:: Dataset records ::
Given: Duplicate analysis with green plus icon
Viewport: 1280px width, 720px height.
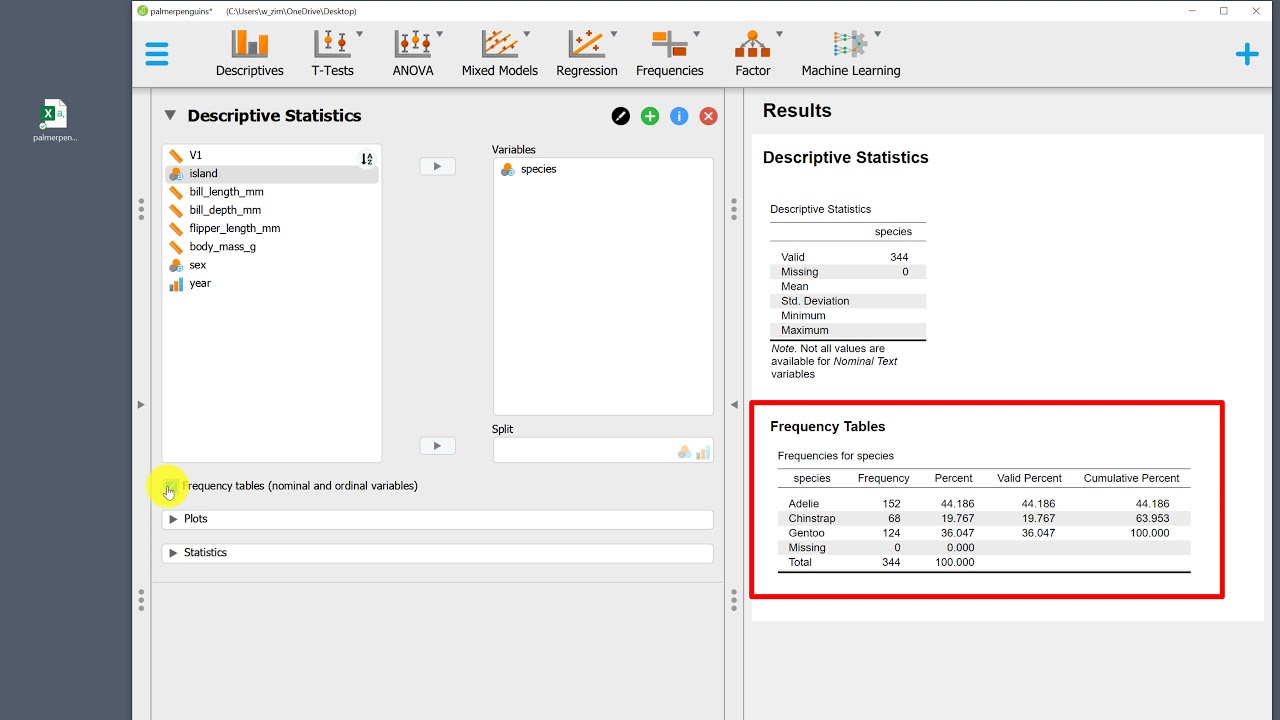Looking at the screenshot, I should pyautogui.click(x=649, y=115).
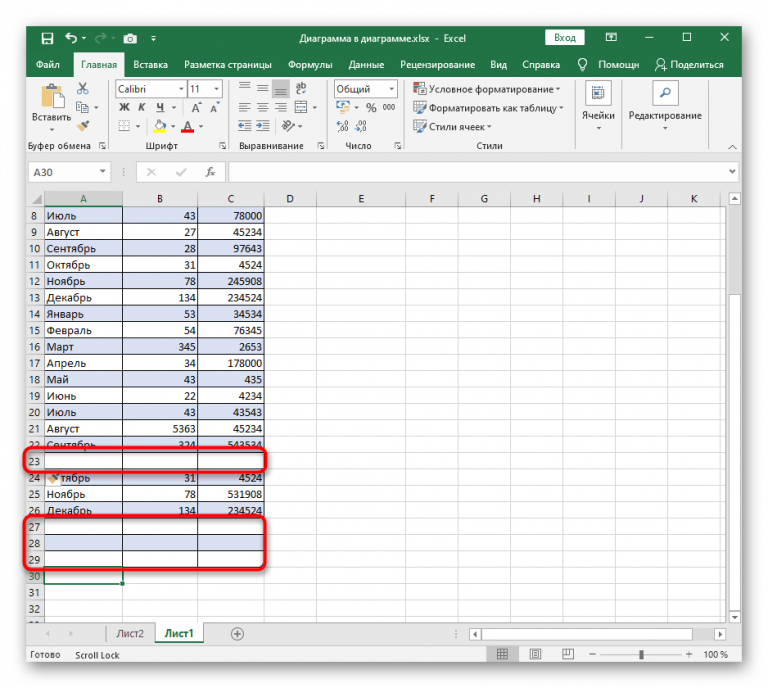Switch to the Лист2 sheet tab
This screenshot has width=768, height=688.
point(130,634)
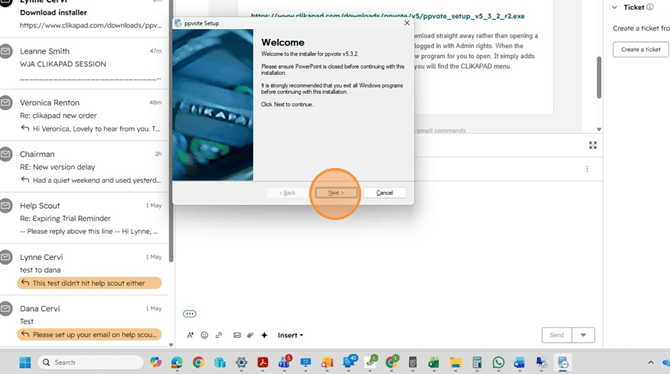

:: Task details ::
Copy out the data exactly and keep the pictures out.

:: Exercise result ::
Given: Duplicate analysis with green plus icon
Viewport: 1280px width, 720px height.
Looking at the screenshot, I should pyautogui.click(x=649, y=115).
Switch to the Лист2 sheet tab
This screenshot has width=768, height=688.
point(130,634)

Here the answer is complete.